Les revenus tirés des ressources ont varié dans le même sens que les prix. Imaginez, cette année, ces revenus atteindront 28,1 milliards, prévoit le gouvernement albertain, comparativement à moins de 5 milliards entre 2015 et 2021. L’écart est ahurissant.

Il faut rendre à César ce qui lui revient, tout de même. Le gouvernement de l’Alberta est parvenu à geler ses dépenses depuis deux ans, chose qu’il prévoit continuer à faire au cours des deux prochaines années. Ce n’est pas une petite affaire quand on sait que les coûts du système – notamment les salaires des employés de l’État – augmentent constamment, habituellement, avec l’inflation.

Il reste que les finances de l’Alberta sont très étroitement liées aux aléas des énergies fossiles.

Ce lien pose un sérieux problème politique.
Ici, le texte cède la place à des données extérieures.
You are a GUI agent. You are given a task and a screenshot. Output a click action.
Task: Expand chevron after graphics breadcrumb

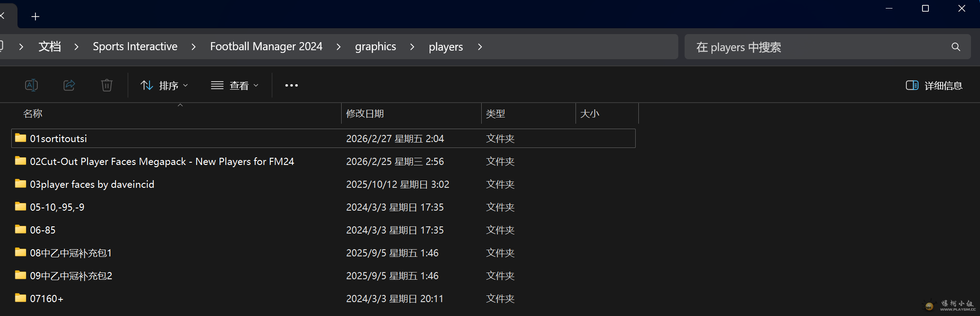pos(412,47)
Les Albertains entrent en colère contre le reste du Canada – et en particulier le Québec – dès que la manne se tarit. Et ils se radicalisent.

Depuis sept ans, ils ont renvoyé le NPD, voté pour que le fédéral abolisse la péréquation, adopté une loi pour la souveraineté de l’Alberta et mis à la tête de la province une première ministre – Danielle Smith – qui épouse des théories complotistes.

Avec les recettes en forte hausse, la colère pourrait s’apaiser. Mais cet apaisement ne durera pas si longtemps.

D’une part, le prix du baril de pétrole WTI a de nouveau reculé sous les 80 $ US ces derniers jours. Et d’ici 10-15 ans, la pression sera très forte pour délaisser les énergies fossiles. Difficile d’imaginer des Albertains heureux d’abandonner la principale source de leurs revenus, qui leur permet de se payer de bons services publics, de gros VUS et des maisons cossues.

En 2019, je comparais les Albertains à la cigale dans la fable de La Fontaine. « Ils ont vécu richement en s’imaginant que les prix obtenus pour leurs ressources non renouvelables seraient éternellement élevés. Ils ont développé les gisements pétroliers sans s’assurer qu’ils auraient des tuyaux pour acheminer le liquide aux clients. Et ils ont cessé de mettre des fonds de côté dans leur Heritage Fund pour se prémunir contre d’éventuels jours plus sombres. »

Avec l’incertitude liée aux prix, les Albertains auraient tout intérêt à s’inspirer davantage de la fourmi que de la cigale dans les prochaines années. Et à cesser d’accuser les autres pour leurs problèmes.

Mais qui sait, il est bien difficile de parier contre les marchés, comme j’ai pu le constater.